TASK TO CARRY OUT =
Write out the records below word for word, please.

(Stored data entries)
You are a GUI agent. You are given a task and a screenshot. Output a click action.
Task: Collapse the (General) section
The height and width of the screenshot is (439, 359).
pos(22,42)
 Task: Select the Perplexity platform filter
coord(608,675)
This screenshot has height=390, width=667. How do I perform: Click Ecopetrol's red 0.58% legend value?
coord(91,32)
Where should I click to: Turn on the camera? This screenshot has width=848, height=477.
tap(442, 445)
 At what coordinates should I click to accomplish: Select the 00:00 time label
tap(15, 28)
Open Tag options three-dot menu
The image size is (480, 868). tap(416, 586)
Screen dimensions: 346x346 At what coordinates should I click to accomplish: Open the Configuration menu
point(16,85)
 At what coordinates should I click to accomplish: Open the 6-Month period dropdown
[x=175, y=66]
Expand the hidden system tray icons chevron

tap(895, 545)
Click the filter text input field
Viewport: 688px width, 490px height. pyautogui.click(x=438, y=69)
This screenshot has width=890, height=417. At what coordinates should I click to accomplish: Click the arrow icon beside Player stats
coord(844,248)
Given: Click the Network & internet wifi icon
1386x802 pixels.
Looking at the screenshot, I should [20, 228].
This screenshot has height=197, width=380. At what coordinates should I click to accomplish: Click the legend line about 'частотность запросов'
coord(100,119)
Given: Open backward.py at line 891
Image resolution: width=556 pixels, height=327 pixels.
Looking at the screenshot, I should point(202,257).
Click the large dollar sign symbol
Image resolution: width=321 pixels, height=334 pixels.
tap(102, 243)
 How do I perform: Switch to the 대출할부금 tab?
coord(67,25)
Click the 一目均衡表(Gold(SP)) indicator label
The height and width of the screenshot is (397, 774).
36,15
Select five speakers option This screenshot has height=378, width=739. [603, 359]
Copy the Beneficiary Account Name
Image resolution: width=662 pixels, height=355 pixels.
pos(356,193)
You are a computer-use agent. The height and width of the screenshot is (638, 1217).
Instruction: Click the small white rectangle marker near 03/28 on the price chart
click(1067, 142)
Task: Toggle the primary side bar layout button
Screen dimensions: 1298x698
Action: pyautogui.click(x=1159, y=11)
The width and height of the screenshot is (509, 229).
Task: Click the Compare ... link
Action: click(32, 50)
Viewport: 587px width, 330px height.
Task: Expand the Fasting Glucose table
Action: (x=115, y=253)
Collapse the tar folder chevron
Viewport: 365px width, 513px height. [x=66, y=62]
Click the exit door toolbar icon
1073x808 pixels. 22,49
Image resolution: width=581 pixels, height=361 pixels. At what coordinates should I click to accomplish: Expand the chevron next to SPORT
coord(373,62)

RESPONSE AREA =
You are a GUI agent. You are given a task and a screenshot. Output a click action.
Task: Collapse the (General) section
The height and width of the screenshot is (439, 359).
pos(22,42)
 Task: Select the Perplexity platform filter
coord(608,675)
This screenshot has height=390, width=667. How do I perform: Click Ecopetrol's red 0.58% legend value?
coord(91,32)
Where should I click to: Turn on the camera? This screenshot has width=848, height=477.
tap(442, 445)
 At what coordinates should I click to accomplish: Select the 00:00 time label
tap(15, 28)
Open Tag options three-dot menu
The image size is (480, 868). tap(416, 586)
Screen dimensions: 346x346 At what coordinates should I click to accomplish: Open the Configuration menu
point(16,85)
 At what coordinates should I click to accomplish: Open the 6-Month period dropdown
[x=175, y=66]
Expand the hidden system tray icons chevron

tap(895, 545)
Click the filter text input field
Viewport: 688px width, 490px height. pyautogui.click(x=438, y=69)
This screenshot has width=890, height=417. At what coordinates should I click to accomplish: Click the arrow icon beside Player stats
coord(844,248)
Given: Click the Network & internet wifi icon
1386x802 pixels.
Looking at the screenshot, I should [20, 228].
This screenshot has height=197, width=380. At what coordinates should I click to accomplish: Click the legend line about 'частотность запросов'
coord(100,119)
Given: Open backward.py at line 891
Image resolution: width=556 pixels, height=327 pixels.
Looking at the screenshot, I should point(202,257).
Click the large dollar sign symbol
Image resolution: width=321 pixels, height=334 pixels.
tap(102, 243)
 How do I perform: Switch to the 대출할부금 tab?
coord(67,25)
Click the 一目均衡表(Gold(SP)) indicator label
The height and width of the screenshot is (397, 774).
36,15
Select five speakers option This screenshot has height=378, width=739. [603, 359]
Copy the Beneficiary Account Name
Image resolution: width=662 pixels, height=355 pixels.
pos(356,193)
You are a computer-use agent. The height and width of the screenshot is (638, 1217).
Instruction: Click the small white rectangle marker near 03/28 on the price chart
click(1067, 142)
Task: Toggle the primary side bar layout button
Screen dimensions: 1298x698
Action: pyautogui.click(x=1159, y=11)
The width and height of the screenshot is (509, 229).
Task: Click the Compare ... link
Action: click(32, 50)
Viewport: 587px width, 330px height.
Task: Expand the Fasting Glucose table
Action: (x=115, y=253)
Collapse the tar folder chevron
Viewport: 365px width, 513px height. [x=66, y=62]
Click the exit door toolbar icon
1073x808 pixels. 22,49
Image resolution: width=581 pixels, height=361 pixels. At what coordinates should I click to accomplish: Expand the chevron next to SPORT
coord(373,62)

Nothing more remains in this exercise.